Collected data
--- START ---

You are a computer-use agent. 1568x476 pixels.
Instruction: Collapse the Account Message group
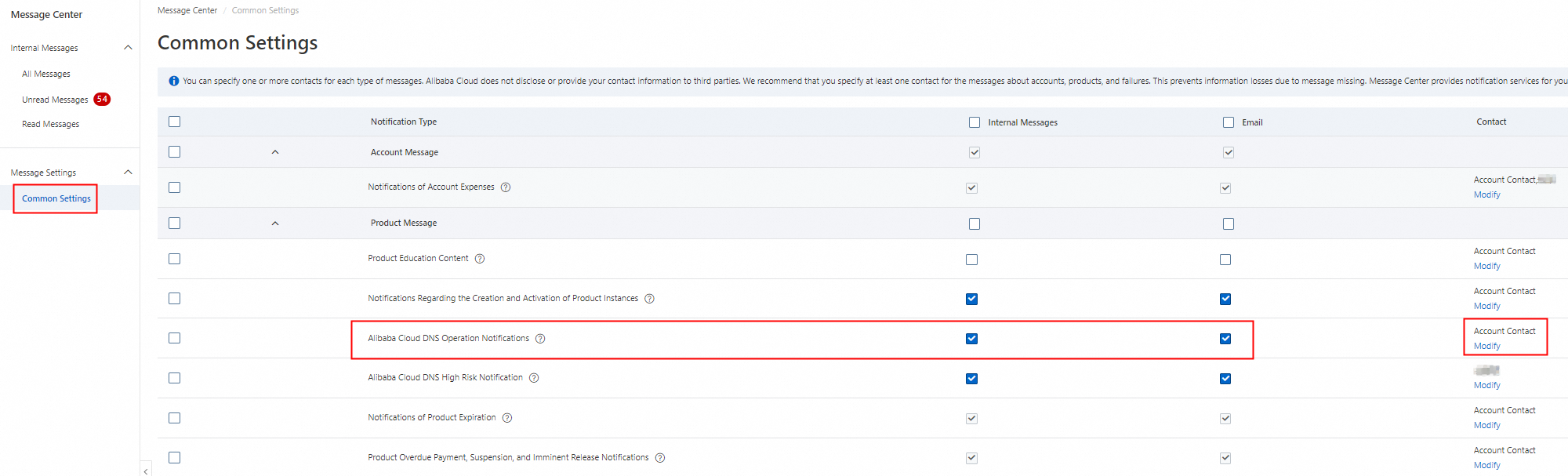[275, 152]
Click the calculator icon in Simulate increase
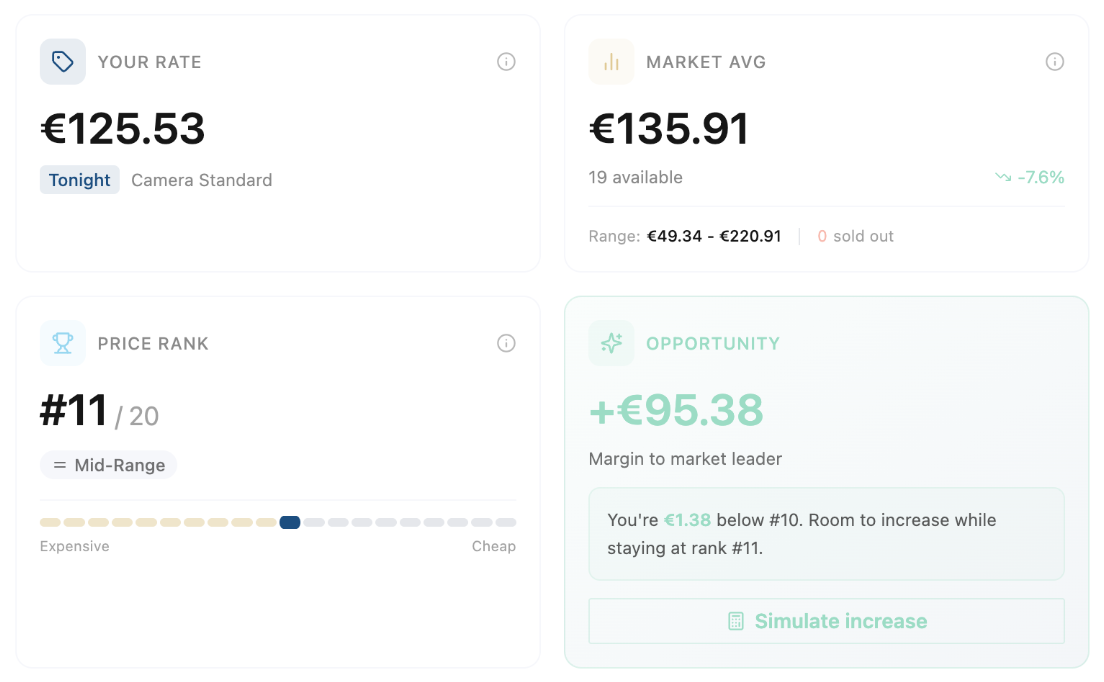1104x682 pixels. point(736,621)
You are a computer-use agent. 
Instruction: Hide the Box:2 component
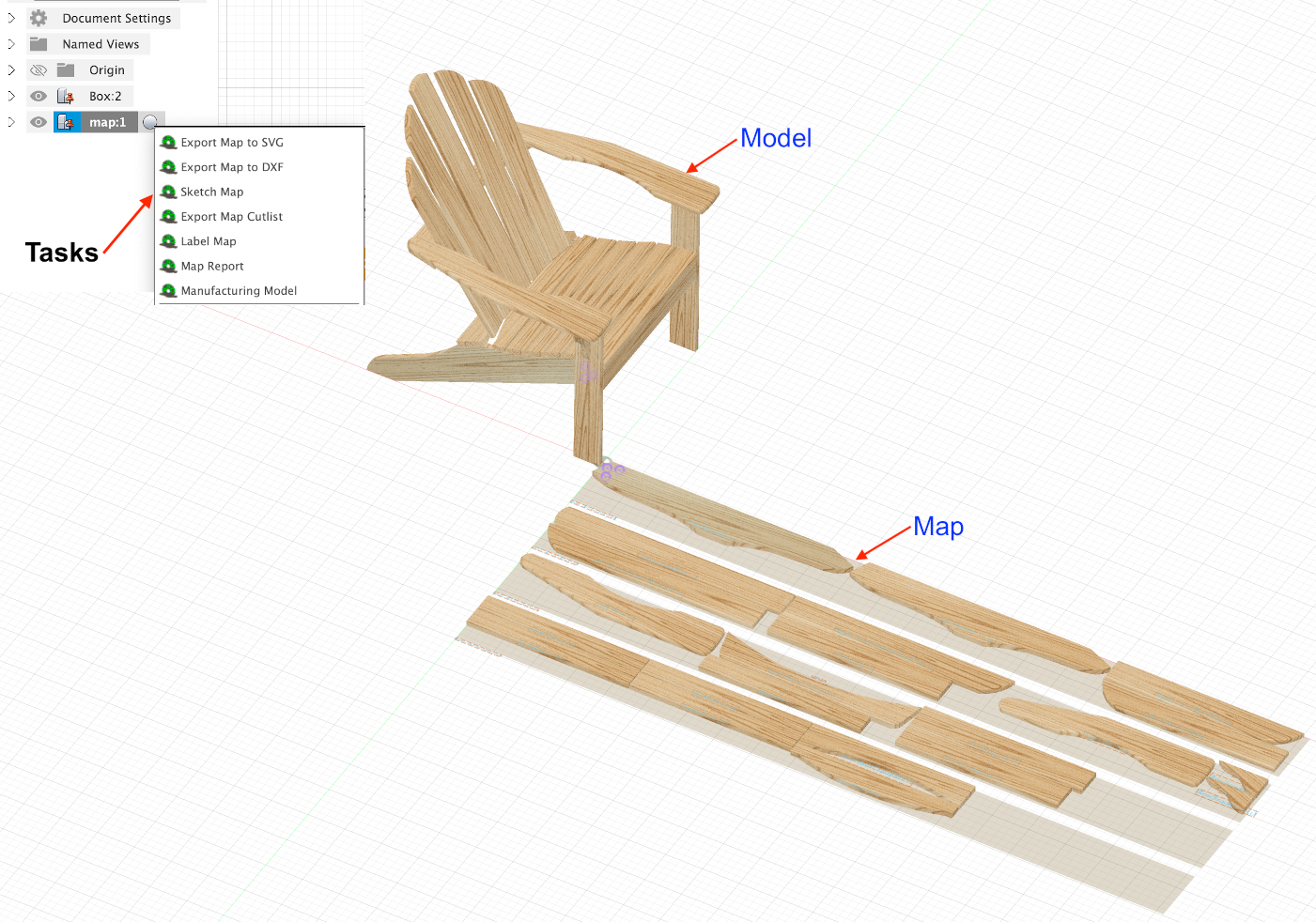point(39,96)
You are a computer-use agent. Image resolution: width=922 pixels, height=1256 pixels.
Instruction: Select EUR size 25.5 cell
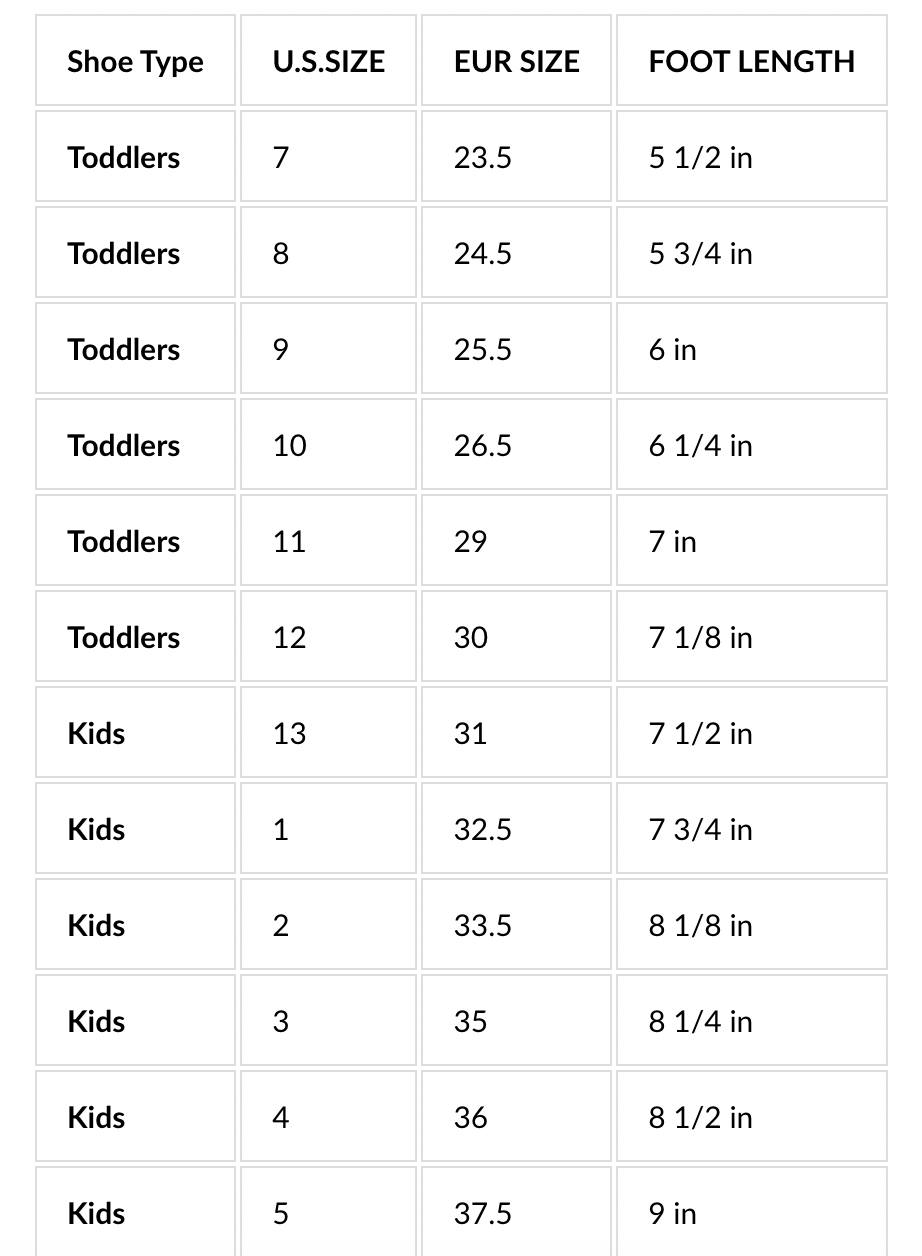(482, 350)
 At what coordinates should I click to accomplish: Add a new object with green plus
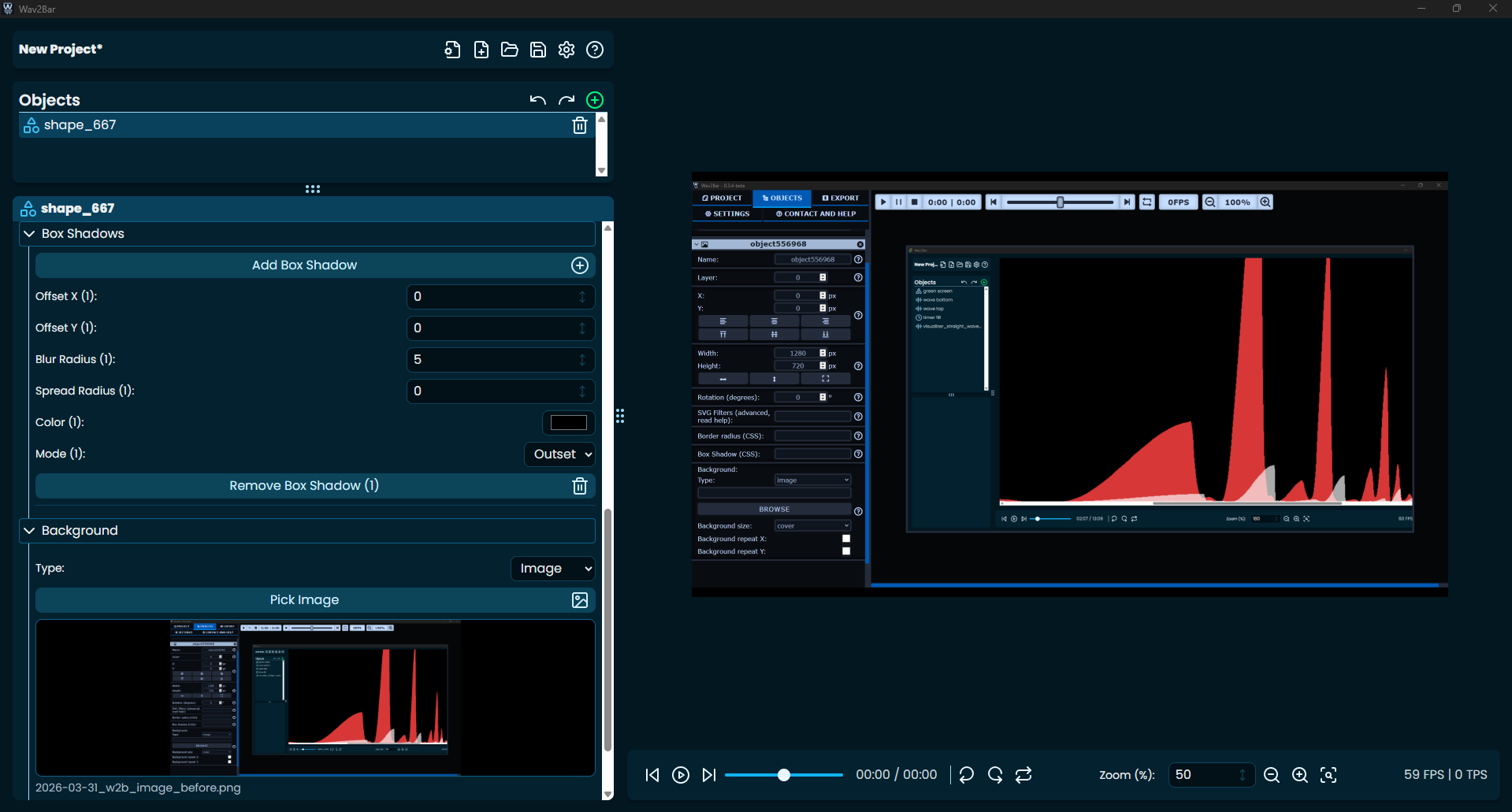[x=595, y=100]
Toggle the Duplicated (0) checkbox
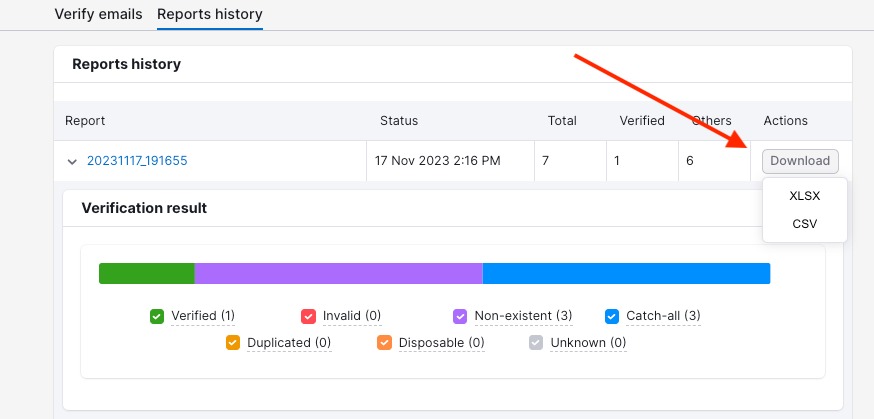Screen dimensions: 874x419 (233, 343)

--- END ---

◆ ABOUT THIS EXERCISE
Give back, exactly and with nothing added, the lines from the line with "Instruction: Select EUR size 25.5 cell" through the final line of the data, both included; leave pictures out.

◆ ANSWER TO THE EXERCISE
Instruction: Select EUR size 25.5 cell
(482, 350)
 At what coordinates should I click to accomplish: Add a new object with green plus
[x=595, y=100]
Toggle the Duplicated (0) checkbox
Screen dimensions: 874x419 (233, 343)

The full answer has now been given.